Yet, in the terms used by Lippmann, what Max and Al represent "is in the nature of things." Lippmann was to conclude that few Americans could bear to analyze their experience because that would mean the acquisition of a sense of evil (18388,
emphasis added). If "The Killers" had a moral, that would be it.
Evil has many forms. Hemingway's dialogue quickly enters the realm of moral imponderables. Movies, which are entertainment, are in fact explanations. Andreson is going to be killed as part of a professional, hence moral, obligation. Fate is circumstance:
"All right," George said, "What are you going to do with us afterward?"
"That'll depend," Max said. "That's one of those things you never know at the time." (284)
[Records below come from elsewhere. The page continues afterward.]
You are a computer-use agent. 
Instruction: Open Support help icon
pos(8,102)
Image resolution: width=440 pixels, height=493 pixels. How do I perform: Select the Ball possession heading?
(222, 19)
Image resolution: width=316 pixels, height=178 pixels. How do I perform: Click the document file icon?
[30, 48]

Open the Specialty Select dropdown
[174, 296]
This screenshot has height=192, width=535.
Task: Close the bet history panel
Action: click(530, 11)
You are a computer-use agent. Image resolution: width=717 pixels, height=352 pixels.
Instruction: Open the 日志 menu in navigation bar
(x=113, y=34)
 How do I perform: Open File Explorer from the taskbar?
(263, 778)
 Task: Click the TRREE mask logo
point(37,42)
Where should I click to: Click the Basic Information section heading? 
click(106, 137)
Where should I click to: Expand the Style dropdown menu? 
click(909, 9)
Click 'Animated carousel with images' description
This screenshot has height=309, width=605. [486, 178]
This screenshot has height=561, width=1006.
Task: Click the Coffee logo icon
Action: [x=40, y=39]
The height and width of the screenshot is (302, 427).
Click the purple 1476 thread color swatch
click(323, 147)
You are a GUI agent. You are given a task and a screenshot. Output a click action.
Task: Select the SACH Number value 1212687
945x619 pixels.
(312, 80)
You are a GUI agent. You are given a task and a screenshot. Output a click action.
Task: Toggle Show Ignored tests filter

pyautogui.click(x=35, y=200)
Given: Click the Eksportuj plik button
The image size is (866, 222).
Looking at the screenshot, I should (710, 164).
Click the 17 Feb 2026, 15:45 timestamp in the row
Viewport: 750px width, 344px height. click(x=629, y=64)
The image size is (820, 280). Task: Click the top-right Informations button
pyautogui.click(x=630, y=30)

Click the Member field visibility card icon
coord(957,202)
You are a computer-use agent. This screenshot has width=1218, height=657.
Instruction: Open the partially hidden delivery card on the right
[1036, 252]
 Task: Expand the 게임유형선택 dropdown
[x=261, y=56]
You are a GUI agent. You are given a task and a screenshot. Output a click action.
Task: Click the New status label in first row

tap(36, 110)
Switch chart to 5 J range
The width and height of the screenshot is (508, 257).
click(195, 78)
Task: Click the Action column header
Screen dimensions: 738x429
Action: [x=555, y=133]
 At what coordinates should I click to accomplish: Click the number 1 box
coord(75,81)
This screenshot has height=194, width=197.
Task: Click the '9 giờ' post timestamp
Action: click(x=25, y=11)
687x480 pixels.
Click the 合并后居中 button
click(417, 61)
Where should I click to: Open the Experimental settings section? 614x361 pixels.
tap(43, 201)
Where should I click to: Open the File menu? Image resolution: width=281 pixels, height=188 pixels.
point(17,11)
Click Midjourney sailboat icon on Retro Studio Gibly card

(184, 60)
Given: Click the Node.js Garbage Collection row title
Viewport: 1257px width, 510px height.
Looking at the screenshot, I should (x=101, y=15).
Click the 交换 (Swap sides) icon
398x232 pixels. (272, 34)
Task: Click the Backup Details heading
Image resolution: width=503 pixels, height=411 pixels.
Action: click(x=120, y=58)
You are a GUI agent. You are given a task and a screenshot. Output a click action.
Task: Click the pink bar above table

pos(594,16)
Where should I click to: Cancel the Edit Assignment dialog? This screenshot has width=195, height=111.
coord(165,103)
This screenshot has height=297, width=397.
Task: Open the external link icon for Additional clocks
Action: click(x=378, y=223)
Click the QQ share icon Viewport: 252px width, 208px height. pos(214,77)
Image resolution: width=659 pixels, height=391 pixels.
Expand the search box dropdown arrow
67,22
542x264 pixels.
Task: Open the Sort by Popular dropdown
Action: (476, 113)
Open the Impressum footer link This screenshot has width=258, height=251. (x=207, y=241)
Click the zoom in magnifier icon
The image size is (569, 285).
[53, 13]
Rather small and colorless words carry burdens too large to assess: do, afterward, and depend mean decisions made as Joseph Conrad imagined them, with one's feet not touching the earth. They do not refer themselves to any "idea": certainly not to justice or meaning, but only to circumstance. Max says that he likes George, and he probably does. But Al may yet blow his head off. Why has all this been revealed? "We got to keep amused, haven't we?" (285). The dialogue keeps circling back to the premises of the two-man act, which has more to say here than the hoarded sum of western moral thought.
We recall that throughout Hemingway's lifetime, beginning with William James and continuing with John Dewey, there had been a great, self-conscious, and enormously effective attempt to ground the life of democracy precisely in those western moral meanings. That was cleat to Mencken, who understood that James had defined the meaning of American moral life in a "long and glorious" philosophical reign over the reading audience (266). And Dewey was to be described by Henry Commager in The American Mind (100) as the arbiter of national ethics: "for a generation no issue was clarified until Dewey had spoken" (qtd. in Ryan 19).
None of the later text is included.